Budget Overview

The budget and its accompanying narrative are vital components of the proposal.  Your budget must be sufficient to perform the project but also be in accordance with sponsor and University guidelines.  For example, some sponsors will not allow you to purchase equipment or pay salaries, some limit the total amount of funding you can request over the life of the project or in each year.  Some want detailed budgets; some want you to budget in blocks of $25,000 (known as 'modular' budgeting).  Each sponsor is different and their budget requirements or restrictions must be observed.

The major components of a budget are:

  1. direct costs,
  2. indirect costs (also known as F&A), and
  3. budget narrative/justification

Direct Costs

By definition, direct costs are incurred to support a specific project, can be specifically identified to a project with relative ease and a high degree of accuracy, AND are allowed by the terms and conditions governing the award that is funding your project.  They are essential to the conduct of the project and specifically related to the project objectives.  Direct costs can be further broken down as follows:

Personnel Services: salaries, wages, and fringe benefits of UVA employees and students; and

Other than Personnel Services (OTPS): all other direct costs, including consultants, travel, supplies, equipment, subcontracts, subject payments, tuition remission, shipping, printing, etc.

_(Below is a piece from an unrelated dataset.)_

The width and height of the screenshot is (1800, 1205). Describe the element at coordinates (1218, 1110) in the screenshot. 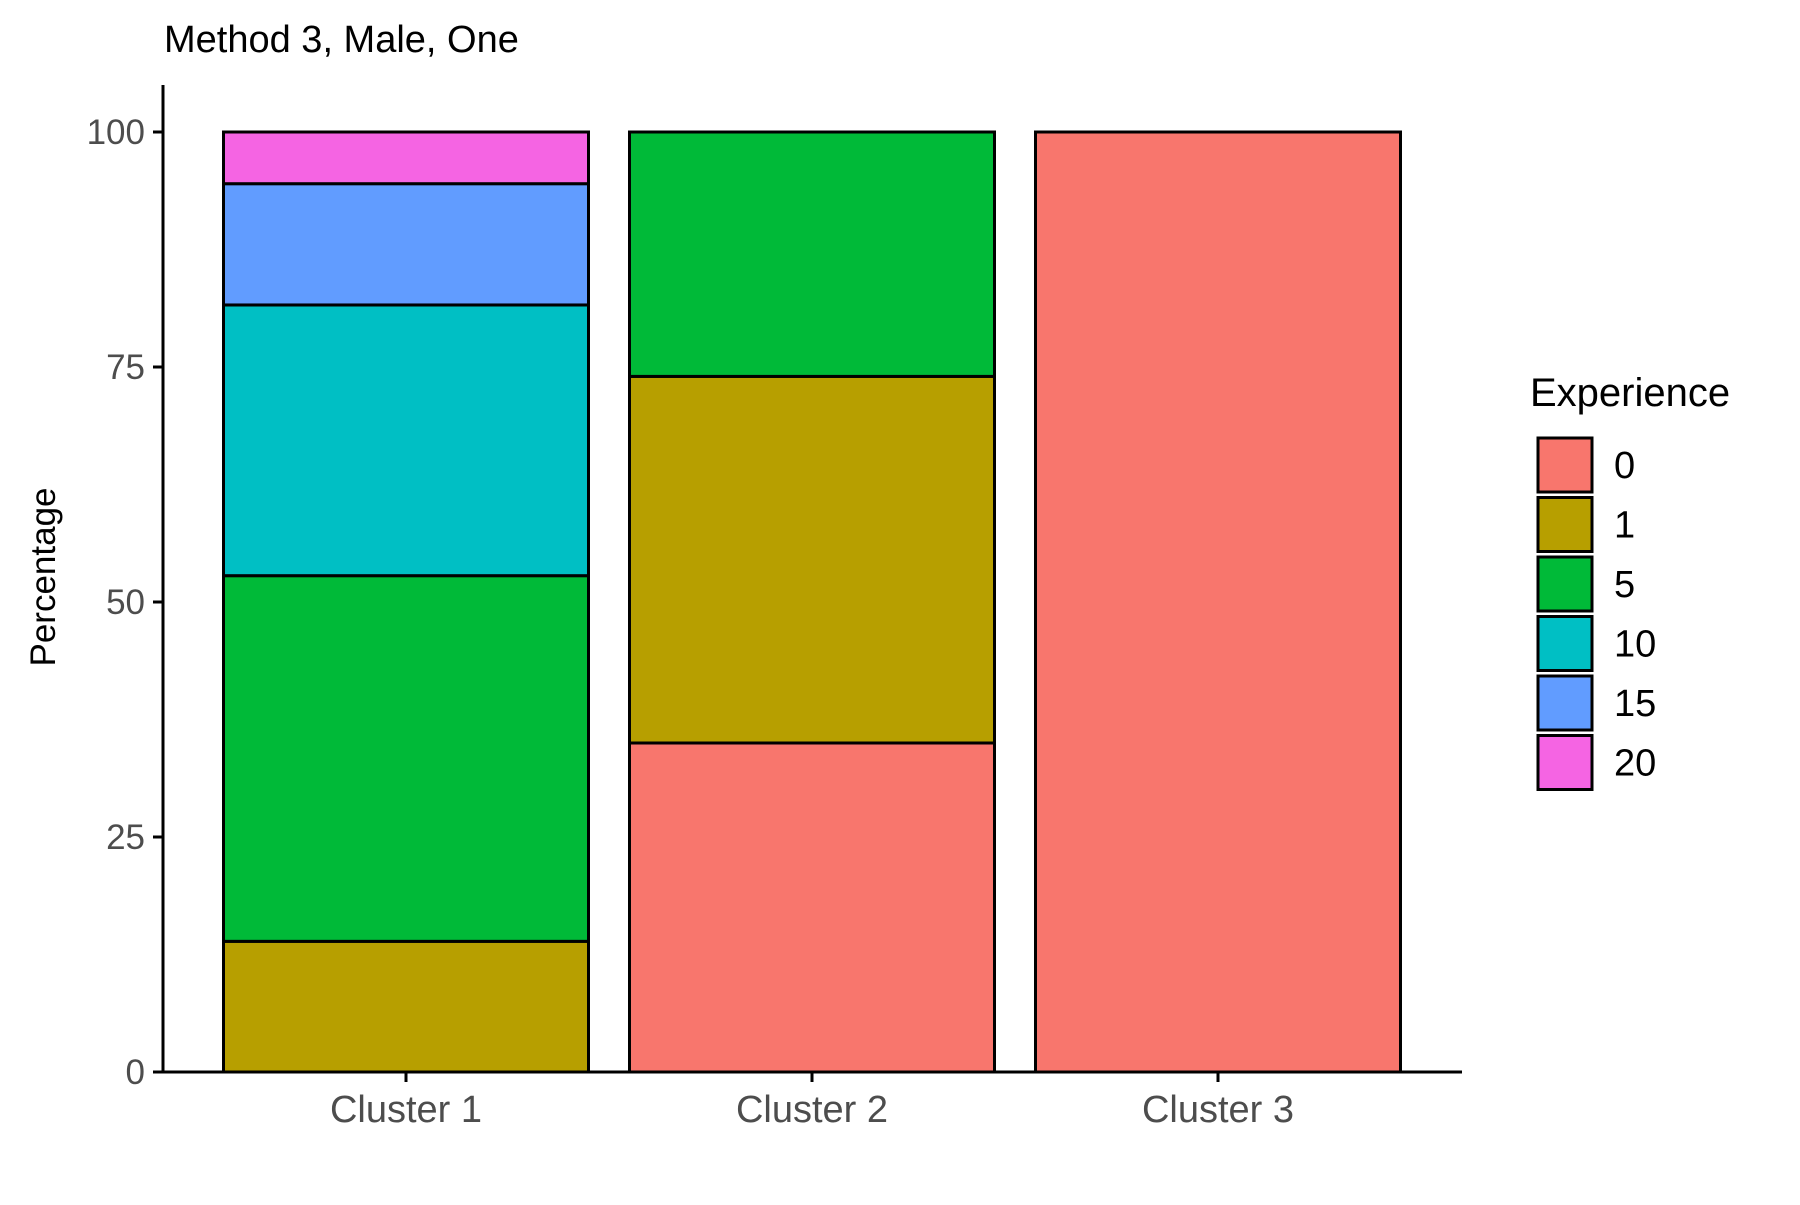

I see `x-tick-label: Cluster 3` at that location.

If the cost of the project that you are proposing is in excess of the amount of funding that the sponsor can or is willing to provide, the sponsor might expect you to provide evidence of additional funding from a different source or from your own institution.  If your department or school is providing some of the cost of the project, this is called 'cost-sharing.'

Indirect Costs

Indirect costs are those institutional expenses incurred for common or joint objectives which cannot be identified readily and specifically with a particular sponsored project.  For example, the cost of operating and maintaining buildings, the use of common equipment, general and departmental administrative expenses, sponsored projects administration, and library costs are essential in the support of sponsored program activities but cannot be readily identified to be directly charged to a specific program. 

The University regularly negotiates with the federal government the indirect cost rates that will be in effect for given fiscal years.  Our 'cognizant government agency' for this purpose is the U.S. Department of Health and Human Services.  Our negotiated indirect cost rate agreement includes different rates depending on the nature of the activity being funded, e.g., research vs. instruction, and the location, i.e., on-grounds vs. off-grounds, of a particular sponsored activity. 

Another term for indirect costs is 'F&A', named for the two separately calculated components which make up a combined indirect cost rate:  (1) Facilities, and (2) Administration.  Our full on-grounds indirect cost rate for sponsored activities includes both these components; the off-grounds rate includes only administration.  The federal government currently caps the administration component of indirect cost rates at 26%; the facilities portion of UVA's full on-grounds rate increased to 32% effective July 1, 2015.  Therefore, our full on-grounds F&A rate for sponsored activities is 58%.  The on-grounds F&A rate will increase to 61% as of July 1, 2017. The University has a published policy concerning the application of indirect costs in grant budgets and the process by which a waiver can be requested.

The off-grounds rate lacks the facilities component entirely and is made up of only the administration component.  Since administration is currently capped at 26%, that is our off-grounds indirect cost rate for all sponsored activity, whether research, instruction, or other activity. 

To complicate things, even when the sponsor allows use of the full on-grounds indirect cost rate in your budget, not all direct costs are necessarily included in the 'base' for calculating indirects.  For example, equipment items with a unit cost in excess of $5,000 are excluded from the base, as are tuition remission, rent of non-University owned office space, and the cost of individual subcontracts in excess of the first $25,000, regardless of the term of the subcontract. 

Budget Narrative/Justification

The budget justification/narrative is simply an explanation of the costs contained in your budget.  The sponsor and reviewers should be able to easily compare your budget narrative to the budget forms/dollar amounts and the research narrative.  For example, if you have stated in your research narrative that you will arrange for an outside evaluator in a particular year of your study, your budget should provide for an evaluator or consultant in that year.

Some sponsors want very detailed budget narratives; some are content with a minimal amount of narrative.  The NIH frequently requires submission of what is termed a 'modular' budget, i.e., funds are requested in blocks of $25,000 and a minimal budget narrative is provided that principally explains your personnel costs and touches on OTPS items only if they are unusual.  You will still have to prepare a detailed budget in order to get the proposal approved by UVA's Office of Sponsored Programs, but the detailed budget will be an internal tool and not be submitted to the sponsor.